About Zach “Badger” Davis and Appalachian Trials

My name is Zach Davis (some know me as the Good Badger); I’m the author of Appalachian Trials (no- that’s not a typo), a revolutionary Appalachian Trail Book.

In 2011, I blew a fuse.

I was working 70-80 hours a week, pounding away robotically on my laptop.  My life lacked purpose and fulfillment.  My days were somehow both dull and stressful.  A change was needed…

So I went on a half-year hike through the mountains (also known as thru-hiking the Appalachian Trail).

Despite having been on a total of zero backpacking trips prior to embarking (not an exaggeration), I was able to join the minority of hikers who complete the full ~2,200 mile distance from Springer Mountain, Georgia to Katahdin, Maine (about 70% quit).  I was able to do this because I took a very unorthodox approach in my training.

From an early age, I was drawn to psychology and self-help texts.  To prepare for the AT, I synthesized all that I had learned from years of reading these books and applied the techniques which resonated with me to this seemingly impossible task.  So, instead of preparing for a physical challenge, I readied myself for a mental battle.  I focused almost all of my pre-trail efforts on strengthening the gear between my ears.

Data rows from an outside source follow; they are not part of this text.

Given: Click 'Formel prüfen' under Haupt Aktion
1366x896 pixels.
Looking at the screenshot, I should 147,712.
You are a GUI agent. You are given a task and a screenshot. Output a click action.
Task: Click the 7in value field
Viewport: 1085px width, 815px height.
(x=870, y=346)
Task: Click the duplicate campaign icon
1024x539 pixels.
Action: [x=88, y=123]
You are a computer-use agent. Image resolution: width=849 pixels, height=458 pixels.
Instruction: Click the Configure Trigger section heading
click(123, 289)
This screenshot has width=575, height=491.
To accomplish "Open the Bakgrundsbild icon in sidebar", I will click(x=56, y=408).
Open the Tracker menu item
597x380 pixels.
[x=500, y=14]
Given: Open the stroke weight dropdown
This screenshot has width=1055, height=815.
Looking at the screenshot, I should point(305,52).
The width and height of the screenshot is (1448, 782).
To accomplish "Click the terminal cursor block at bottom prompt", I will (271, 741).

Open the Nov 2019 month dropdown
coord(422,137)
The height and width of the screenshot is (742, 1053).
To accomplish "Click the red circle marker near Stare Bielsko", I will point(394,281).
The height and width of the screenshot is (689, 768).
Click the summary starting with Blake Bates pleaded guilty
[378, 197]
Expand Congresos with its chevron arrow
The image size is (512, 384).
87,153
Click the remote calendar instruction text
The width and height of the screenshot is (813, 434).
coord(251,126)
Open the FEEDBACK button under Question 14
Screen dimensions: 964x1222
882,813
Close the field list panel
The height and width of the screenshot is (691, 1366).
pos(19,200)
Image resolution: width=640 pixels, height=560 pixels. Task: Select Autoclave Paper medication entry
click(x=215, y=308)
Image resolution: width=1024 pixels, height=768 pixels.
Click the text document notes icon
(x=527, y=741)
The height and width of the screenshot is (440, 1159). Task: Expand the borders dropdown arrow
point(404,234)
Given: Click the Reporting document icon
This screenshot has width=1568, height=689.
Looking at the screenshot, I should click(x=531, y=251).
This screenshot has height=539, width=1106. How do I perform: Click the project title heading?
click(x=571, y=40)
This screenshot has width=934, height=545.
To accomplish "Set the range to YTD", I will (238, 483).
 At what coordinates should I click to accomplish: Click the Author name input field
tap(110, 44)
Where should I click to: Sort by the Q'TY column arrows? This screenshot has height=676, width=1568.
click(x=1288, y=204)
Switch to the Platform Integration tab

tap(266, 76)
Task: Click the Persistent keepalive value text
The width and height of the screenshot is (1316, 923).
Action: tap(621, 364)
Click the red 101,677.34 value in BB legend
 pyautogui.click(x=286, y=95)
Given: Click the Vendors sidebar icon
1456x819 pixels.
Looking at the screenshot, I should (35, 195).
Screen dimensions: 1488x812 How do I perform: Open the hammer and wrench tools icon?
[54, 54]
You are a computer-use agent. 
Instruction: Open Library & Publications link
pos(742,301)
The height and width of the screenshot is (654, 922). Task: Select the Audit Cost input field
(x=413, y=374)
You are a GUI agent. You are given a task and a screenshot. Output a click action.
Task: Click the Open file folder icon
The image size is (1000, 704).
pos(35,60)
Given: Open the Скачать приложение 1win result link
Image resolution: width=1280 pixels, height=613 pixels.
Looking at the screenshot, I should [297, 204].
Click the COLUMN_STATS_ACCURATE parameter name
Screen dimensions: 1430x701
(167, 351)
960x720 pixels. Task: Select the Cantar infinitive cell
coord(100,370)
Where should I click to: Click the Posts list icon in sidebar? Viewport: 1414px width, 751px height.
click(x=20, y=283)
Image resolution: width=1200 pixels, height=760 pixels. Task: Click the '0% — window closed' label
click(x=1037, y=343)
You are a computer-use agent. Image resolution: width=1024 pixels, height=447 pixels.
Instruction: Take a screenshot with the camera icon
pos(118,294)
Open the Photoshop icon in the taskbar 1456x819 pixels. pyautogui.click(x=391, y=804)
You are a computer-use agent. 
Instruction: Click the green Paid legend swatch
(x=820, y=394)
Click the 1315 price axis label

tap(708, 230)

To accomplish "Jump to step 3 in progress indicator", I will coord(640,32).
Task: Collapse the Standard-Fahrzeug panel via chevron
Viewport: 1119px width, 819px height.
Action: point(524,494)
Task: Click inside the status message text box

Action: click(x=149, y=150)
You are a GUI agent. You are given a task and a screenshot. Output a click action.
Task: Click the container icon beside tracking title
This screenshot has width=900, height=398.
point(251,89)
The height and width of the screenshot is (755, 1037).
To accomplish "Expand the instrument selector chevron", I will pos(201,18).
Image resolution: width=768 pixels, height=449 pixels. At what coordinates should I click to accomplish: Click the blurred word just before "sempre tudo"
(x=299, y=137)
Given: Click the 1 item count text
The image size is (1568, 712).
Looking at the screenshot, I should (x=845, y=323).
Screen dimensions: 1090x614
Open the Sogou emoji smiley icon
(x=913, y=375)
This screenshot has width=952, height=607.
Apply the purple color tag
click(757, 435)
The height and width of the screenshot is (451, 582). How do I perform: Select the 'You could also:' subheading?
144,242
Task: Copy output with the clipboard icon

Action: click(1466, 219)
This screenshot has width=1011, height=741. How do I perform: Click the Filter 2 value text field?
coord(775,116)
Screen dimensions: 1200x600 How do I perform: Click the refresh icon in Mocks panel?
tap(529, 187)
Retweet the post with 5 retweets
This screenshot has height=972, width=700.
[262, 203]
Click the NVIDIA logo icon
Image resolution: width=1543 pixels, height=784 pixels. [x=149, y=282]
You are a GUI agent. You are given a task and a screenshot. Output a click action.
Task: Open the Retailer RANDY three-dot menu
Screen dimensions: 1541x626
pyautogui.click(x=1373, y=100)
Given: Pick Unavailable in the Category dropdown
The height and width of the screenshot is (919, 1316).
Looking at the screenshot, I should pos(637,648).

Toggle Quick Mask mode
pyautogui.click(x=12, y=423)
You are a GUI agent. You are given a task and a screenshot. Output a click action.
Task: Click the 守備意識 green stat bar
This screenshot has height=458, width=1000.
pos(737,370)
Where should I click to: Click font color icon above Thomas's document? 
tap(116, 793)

Along the way I witnessed experienced backpackers (including former military and accomplished section hikers) falling off the trail all around me.  The hikers who had in-depth knowledge of living outdoors did no better than those with my skill-set (see: none).  Those in prime physical condition did no better than the couch-potato.  In other words, my premonition was proving correct:

Thru-hiking the Appalachian Trail is a psychological challenge.

Surprisingly, at the time of my thru-hike, there were no resources available for aspiring thru-hikers to help them mentally prepare for this incredible, yet daunting journey.  I felt compelled to take the task on myself.  Five months after finishing my thru-hike, Appalachian Trials was born.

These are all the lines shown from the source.